# [TASK REQUIREMENTS]
The answer must consist of every line from the data that holds "arrow".

+ + +

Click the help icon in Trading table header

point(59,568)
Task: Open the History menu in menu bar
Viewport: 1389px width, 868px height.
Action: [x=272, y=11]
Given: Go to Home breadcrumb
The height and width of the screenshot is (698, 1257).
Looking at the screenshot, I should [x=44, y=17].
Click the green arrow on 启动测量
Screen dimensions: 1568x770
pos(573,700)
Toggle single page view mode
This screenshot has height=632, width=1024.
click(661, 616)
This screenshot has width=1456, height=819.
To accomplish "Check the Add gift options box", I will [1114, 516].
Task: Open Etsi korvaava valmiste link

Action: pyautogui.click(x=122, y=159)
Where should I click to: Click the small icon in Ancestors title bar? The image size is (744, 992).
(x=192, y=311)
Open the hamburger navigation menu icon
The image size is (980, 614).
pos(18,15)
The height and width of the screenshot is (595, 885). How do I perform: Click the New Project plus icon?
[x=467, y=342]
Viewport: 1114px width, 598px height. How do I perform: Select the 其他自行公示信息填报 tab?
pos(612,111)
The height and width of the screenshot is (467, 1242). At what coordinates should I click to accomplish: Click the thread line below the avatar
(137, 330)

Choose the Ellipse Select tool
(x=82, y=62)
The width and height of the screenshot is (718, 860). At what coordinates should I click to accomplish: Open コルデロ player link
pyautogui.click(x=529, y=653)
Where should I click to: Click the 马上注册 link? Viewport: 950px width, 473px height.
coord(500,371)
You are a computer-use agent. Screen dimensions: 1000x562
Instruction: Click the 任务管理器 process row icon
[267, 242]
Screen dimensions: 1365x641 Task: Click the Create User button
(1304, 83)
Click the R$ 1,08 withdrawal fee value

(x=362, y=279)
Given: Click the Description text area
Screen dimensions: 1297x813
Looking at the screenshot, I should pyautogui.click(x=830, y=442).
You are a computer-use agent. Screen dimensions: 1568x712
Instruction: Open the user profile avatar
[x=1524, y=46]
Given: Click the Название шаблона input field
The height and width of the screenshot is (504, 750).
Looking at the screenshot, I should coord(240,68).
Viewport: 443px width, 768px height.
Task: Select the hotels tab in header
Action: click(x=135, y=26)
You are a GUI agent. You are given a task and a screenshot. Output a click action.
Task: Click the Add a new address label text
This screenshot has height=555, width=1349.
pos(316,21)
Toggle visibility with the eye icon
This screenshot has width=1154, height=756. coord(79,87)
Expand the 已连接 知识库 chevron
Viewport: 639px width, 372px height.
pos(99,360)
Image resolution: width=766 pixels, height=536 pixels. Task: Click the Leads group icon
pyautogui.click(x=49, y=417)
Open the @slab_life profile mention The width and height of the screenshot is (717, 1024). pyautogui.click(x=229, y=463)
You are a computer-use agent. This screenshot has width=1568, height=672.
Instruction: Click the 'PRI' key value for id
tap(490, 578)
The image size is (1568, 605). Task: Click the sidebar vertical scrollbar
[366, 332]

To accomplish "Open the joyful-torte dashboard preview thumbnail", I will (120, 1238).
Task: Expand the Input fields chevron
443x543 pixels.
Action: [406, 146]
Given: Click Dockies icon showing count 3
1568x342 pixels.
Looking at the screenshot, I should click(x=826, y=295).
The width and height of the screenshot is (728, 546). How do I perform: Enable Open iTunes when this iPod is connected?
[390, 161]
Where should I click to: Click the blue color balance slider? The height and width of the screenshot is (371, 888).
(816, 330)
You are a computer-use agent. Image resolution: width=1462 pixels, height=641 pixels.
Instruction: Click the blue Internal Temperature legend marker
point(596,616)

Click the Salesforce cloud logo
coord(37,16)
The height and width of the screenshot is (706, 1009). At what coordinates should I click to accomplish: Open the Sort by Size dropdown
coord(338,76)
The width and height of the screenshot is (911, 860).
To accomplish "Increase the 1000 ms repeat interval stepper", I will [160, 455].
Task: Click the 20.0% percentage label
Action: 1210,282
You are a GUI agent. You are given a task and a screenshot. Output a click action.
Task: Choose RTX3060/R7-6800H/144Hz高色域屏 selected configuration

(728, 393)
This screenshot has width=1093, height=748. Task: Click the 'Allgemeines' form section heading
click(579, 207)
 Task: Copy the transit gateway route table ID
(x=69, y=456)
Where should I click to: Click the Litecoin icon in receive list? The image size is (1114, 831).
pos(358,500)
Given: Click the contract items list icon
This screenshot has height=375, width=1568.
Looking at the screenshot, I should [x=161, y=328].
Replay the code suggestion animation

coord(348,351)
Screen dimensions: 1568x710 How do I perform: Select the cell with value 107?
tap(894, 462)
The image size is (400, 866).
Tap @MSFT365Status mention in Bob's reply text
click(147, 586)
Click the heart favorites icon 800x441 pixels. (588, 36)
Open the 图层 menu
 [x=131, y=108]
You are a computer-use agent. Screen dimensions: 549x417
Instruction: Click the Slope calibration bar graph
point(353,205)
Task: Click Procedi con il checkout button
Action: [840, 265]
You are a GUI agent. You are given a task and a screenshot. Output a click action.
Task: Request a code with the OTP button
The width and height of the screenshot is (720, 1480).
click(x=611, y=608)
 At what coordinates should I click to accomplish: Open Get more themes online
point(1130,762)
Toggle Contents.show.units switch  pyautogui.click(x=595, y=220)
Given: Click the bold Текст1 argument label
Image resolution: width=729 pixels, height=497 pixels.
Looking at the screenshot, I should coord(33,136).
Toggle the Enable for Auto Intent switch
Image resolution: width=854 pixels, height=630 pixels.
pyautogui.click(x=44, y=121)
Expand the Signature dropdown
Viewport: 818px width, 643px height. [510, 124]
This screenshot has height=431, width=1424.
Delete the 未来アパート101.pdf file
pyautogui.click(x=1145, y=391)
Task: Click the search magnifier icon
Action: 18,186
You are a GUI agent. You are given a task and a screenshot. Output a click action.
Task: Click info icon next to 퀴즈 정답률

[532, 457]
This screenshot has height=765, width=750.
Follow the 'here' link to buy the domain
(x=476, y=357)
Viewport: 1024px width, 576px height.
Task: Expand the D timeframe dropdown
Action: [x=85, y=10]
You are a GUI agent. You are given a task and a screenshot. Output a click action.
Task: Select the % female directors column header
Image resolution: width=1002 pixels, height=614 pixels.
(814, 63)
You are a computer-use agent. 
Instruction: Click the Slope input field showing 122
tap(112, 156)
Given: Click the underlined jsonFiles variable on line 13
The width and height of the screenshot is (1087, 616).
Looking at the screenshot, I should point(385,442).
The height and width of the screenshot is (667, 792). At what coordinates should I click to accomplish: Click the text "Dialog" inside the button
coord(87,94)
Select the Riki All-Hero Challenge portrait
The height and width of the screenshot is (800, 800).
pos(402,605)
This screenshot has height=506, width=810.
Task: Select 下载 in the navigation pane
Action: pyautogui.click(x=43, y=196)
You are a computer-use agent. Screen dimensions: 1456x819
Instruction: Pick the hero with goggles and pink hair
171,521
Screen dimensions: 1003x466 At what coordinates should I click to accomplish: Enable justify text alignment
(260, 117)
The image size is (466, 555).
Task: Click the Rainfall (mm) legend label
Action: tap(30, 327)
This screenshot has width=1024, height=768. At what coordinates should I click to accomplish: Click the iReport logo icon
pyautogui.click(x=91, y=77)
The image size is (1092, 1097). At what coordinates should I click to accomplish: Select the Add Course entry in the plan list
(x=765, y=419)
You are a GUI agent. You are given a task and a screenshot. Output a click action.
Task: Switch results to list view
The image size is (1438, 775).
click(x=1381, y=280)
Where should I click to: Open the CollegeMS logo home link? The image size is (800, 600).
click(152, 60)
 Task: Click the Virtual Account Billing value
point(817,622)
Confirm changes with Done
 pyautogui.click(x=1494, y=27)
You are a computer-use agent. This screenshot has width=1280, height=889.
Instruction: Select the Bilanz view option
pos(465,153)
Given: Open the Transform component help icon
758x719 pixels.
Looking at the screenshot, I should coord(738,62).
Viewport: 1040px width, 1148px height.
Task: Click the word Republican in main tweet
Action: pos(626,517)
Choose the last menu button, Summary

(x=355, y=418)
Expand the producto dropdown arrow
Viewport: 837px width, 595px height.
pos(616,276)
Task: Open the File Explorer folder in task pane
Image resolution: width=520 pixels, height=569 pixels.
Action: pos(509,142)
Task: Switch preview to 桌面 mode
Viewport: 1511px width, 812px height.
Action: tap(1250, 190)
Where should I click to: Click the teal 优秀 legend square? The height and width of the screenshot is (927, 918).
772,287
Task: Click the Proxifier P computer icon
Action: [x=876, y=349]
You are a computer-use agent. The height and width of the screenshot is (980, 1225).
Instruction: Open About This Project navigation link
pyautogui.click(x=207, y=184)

+ + +

# [SOLUTION FOR THIS EXERCISE]
Click the green arrow on 启动测量
Expand the producto dropdown arrow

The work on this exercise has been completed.